Goal of the exercise:
Recast the listing below as a Markdown table with the columns Number and Entry, covering only the lines from the one containing "will click(116, 52)." through the one containing "This screenshot has width=1270, height=952.", inclusive, with one numbered row per line and blank lines omitted.

***** Available data

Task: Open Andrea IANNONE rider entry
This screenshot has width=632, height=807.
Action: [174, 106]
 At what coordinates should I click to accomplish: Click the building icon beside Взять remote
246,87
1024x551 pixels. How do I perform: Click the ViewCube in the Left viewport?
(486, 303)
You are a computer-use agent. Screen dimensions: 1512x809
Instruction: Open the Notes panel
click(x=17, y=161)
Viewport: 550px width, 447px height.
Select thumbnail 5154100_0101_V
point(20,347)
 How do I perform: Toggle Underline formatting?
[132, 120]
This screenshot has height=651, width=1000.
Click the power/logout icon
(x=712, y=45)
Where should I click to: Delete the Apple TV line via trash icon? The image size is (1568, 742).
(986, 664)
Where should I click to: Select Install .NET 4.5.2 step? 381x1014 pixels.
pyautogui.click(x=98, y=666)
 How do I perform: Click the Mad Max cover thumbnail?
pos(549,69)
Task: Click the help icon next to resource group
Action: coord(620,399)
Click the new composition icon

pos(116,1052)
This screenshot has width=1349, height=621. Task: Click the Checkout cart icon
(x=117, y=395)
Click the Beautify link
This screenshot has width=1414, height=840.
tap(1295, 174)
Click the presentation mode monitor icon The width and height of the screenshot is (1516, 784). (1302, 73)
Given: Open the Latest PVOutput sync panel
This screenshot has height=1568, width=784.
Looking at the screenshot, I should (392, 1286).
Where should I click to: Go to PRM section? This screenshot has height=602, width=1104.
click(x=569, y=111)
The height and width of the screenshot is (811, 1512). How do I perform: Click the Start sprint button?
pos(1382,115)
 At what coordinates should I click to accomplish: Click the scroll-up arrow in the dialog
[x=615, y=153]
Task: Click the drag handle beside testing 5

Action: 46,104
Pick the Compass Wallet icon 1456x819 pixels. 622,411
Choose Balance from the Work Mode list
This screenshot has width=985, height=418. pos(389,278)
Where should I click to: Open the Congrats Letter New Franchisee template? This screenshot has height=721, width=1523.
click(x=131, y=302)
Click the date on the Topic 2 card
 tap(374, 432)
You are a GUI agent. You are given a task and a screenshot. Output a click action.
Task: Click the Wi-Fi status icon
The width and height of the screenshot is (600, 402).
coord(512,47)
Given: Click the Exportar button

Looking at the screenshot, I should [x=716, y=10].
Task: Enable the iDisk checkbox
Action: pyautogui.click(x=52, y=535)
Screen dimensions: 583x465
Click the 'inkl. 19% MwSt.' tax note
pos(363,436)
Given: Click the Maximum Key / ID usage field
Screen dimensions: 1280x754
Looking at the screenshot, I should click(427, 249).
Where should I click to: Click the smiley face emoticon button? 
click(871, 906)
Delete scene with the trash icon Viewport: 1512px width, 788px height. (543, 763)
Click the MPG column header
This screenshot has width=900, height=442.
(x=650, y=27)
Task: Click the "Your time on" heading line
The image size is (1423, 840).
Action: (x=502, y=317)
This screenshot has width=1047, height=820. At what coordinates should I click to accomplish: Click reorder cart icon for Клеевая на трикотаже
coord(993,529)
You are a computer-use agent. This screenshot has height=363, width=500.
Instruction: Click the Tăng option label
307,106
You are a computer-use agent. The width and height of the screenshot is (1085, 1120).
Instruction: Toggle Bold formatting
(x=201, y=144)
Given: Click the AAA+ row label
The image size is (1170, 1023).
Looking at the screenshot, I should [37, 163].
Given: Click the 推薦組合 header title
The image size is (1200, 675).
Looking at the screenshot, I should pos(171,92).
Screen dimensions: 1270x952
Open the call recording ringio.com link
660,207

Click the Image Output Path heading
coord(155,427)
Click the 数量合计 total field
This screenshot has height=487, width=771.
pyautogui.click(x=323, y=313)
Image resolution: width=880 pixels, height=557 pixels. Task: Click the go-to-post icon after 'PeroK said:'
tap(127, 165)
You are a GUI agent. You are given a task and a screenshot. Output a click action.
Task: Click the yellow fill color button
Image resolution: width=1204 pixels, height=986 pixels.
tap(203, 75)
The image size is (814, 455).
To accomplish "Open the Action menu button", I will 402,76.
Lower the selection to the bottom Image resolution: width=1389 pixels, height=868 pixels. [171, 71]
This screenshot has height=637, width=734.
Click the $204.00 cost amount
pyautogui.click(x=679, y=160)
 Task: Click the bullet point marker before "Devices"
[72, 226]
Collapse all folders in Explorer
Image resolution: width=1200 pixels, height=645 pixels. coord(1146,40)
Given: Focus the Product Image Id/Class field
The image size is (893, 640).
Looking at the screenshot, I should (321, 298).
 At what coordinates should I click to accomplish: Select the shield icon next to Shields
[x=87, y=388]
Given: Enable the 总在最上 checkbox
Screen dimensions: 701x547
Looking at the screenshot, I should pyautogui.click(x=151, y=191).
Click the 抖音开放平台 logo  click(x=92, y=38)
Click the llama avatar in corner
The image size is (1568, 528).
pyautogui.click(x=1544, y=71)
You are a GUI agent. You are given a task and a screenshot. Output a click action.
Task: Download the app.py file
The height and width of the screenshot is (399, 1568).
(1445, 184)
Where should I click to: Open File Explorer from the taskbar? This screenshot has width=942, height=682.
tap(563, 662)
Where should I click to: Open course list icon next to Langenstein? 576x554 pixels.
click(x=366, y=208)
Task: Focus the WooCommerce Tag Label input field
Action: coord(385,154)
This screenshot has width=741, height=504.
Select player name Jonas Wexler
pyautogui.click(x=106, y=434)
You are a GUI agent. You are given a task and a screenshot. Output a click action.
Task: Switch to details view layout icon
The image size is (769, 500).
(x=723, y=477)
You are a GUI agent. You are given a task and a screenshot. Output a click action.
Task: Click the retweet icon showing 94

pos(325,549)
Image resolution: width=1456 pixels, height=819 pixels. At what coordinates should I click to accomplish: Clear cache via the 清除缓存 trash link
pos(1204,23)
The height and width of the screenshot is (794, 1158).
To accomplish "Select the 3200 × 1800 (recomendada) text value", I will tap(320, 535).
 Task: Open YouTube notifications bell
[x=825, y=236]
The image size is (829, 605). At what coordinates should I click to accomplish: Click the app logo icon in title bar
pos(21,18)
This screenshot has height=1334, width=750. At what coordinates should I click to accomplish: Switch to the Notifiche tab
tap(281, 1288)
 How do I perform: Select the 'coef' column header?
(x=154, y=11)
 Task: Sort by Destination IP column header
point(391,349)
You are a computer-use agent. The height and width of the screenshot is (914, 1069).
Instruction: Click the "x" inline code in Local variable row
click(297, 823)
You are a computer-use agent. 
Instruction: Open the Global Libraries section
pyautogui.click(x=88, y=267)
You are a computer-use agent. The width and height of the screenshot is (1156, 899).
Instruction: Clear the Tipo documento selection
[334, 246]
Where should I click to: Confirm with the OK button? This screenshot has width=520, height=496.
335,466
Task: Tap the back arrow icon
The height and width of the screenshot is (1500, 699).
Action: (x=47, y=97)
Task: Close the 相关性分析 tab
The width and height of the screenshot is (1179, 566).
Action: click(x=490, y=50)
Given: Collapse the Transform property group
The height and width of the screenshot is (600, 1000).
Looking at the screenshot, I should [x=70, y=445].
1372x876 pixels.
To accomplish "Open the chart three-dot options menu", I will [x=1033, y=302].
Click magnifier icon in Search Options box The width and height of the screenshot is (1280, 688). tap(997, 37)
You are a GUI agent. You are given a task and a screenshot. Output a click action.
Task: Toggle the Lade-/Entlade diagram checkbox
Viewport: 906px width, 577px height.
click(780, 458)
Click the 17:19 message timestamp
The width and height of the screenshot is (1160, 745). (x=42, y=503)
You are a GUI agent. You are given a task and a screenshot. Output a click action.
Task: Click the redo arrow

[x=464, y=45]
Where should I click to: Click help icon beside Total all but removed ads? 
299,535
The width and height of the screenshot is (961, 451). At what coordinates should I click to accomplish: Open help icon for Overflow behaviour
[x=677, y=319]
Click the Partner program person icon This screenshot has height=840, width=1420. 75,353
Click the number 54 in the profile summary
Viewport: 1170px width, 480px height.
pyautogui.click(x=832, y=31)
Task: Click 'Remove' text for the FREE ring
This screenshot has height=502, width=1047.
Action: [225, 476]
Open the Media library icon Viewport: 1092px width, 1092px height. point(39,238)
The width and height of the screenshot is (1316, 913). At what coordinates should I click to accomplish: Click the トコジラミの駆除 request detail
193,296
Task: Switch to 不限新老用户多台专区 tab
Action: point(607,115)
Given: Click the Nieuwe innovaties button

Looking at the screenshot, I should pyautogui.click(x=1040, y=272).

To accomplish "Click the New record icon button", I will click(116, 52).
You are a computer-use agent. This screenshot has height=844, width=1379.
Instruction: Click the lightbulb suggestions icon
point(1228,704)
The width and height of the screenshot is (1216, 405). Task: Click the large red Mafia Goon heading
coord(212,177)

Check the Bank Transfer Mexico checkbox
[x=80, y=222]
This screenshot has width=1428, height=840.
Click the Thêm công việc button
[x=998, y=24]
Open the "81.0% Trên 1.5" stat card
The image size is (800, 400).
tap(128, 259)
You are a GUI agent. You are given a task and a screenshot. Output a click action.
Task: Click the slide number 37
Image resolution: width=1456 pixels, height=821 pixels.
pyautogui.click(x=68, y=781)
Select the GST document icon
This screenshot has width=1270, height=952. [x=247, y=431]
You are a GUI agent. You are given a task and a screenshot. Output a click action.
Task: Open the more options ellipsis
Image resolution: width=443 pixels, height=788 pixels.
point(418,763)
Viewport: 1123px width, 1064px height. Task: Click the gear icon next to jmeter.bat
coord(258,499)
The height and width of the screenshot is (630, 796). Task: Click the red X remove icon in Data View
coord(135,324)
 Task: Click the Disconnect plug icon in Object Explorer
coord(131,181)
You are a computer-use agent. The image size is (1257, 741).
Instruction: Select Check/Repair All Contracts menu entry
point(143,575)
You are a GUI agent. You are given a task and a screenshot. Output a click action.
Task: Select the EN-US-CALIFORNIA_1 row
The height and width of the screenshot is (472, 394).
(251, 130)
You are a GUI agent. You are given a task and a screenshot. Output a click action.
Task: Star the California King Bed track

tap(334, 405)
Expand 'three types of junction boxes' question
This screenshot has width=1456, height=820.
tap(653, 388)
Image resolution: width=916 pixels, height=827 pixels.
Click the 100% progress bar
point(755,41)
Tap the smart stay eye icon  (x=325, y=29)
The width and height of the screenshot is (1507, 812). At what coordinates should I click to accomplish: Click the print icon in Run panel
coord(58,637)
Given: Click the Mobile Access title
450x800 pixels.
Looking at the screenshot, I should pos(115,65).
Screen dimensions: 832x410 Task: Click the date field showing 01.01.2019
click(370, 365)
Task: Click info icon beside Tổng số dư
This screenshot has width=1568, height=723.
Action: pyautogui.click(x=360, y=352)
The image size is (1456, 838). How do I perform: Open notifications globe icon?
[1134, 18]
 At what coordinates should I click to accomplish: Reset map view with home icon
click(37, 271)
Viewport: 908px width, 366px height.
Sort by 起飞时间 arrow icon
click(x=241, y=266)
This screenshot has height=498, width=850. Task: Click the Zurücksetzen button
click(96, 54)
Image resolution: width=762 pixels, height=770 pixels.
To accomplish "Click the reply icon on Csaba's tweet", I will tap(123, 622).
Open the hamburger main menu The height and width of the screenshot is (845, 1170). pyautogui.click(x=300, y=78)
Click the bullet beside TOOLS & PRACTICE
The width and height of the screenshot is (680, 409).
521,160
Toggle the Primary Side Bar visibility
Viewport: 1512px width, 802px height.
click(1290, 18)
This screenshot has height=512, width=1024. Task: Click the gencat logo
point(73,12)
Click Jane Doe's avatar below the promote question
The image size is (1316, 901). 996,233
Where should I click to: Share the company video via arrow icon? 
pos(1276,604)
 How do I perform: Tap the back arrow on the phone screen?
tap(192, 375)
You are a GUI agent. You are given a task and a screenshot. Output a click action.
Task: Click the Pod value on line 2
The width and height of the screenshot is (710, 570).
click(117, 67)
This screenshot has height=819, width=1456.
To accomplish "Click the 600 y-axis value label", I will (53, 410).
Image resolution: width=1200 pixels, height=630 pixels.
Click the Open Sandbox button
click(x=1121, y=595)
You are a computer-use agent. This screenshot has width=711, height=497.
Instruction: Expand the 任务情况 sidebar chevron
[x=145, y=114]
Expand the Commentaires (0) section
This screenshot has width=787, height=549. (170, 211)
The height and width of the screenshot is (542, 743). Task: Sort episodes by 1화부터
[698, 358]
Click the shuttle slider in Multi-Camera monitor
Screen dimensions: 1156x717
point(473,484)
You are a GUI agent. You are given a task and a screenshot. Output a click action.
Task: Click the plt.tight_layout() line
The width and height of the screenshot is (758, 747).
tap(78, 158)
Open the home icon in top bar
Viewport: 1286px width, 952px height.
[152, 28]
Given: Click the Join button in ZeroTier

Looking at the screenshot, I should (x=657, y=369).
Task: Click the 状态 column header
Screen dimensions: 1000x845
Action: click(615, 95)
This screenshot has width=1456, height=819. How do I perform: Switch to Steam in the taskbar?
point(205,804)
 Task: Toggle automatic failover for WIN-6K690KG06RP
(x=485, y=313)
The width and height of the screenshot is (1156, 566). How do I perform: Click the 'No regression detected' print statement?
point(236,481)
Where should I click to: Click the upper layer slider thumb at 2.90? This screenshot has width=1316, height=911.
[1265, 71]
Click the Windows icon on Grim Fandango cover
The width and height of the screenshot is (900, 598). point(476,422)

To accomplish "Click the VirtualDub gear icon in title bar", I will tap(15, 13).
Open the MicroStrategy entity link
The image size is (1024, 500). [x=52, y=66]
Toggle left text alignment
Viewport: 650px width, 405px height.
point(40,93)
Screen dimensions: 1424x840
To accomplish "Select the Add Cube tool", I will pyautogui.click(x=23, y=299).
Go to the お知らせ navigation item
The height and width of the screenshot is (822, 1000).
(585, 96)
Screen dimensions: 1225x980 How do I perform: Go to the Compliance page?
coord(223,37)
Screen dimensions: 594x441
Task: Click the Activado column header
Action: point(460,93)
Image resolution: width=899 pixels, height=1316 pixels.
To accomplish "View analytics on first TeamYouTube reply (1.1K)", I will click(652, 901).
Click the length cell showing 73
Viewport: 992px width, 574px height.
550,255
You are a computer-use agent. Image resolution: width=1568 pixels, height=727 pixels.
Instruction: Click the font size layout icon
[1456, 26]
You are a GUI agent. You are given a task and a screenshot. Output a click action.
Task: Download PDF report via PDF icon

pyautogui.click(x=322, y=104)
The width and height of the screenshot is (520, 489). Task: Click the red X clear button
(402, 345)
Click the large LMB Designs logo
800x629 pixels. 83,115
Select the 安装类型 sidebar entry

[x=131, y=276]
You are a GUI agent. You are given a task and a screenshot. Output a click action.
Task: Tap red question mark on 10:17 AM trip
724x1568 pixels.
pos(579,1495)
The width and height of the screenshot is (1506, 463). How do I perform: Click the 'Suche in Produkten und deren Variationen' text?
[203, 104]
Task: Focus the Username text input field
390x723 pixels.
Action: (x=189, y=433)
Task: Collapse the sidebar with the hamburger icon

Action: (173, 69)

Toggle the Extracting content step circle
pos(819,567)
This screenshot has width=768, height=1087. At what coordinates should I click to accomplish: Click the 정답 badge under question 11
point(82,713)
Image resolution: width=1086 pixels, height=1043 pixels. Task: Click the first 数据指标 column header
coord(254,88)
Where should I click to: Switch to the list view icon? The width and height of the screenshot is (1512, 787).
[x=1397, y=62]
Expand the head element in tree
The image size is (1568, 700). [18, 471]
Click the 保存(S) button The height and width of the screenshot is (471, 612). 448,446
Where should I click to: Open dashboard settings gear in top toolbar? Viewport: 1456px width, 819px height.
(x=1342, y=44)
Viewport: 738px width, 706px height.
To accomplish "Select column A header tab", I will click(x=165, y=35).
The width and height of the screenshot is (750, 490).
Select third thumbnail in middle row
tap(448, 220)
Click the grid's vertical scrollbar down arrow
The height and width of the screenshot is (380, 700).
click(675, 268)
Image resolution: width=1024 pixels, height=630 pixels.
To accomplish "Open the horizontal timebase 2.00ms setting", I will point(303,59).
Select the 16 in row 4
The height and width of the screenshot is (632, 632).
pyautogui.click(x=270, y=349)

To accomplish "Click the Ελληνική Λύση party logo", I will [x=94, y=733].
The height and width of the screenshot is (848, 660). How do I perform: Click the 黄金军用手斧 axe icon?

**********

Written reply:
| Number | Entry |
|---|---|
| 1 | To accomplish "Click the New record icon button", I will click(116, 52). |
| 2 | You are a computer-use agent. This screenshot has height=844, width=1379. |
| 3 | Instruction: Click the lightbulb suggestions icon |
| 4 | point(1228,704) |
| 5 | The width and height of the screenshot is (1216, 405). Task: Click the large red Mafia Goon heading |
| 6 | coord(212,177) |
| 7 | Check the Bank Transfer Mexico checkbox |
| 8 | [x=80, y=222] |
| 9 | This screenshot has width=1428, height=840. |
| 10 | Click the Thêm công việc button |
| 11 | [x=998, y=24] |
| 12 | Open the "81.0% Trên 1.5" stat card |
| 13 | The image size is (800, 400). |
| 14 | tap(128, 259) |
| 15 | You are a GUI agent. You are given a task and a screenshot. Output a click action. |
| 16 | Task: Click the slide number 37 |
| 17 | Image resolution: width=1456 pixels, height=821 pixels. |
| 18 | pyautogui.click(x=68, y=781) |
| 19 | Select the GST document icon |
| 20 | This screenshot has width=1270, height=952. [x=247, y=431] |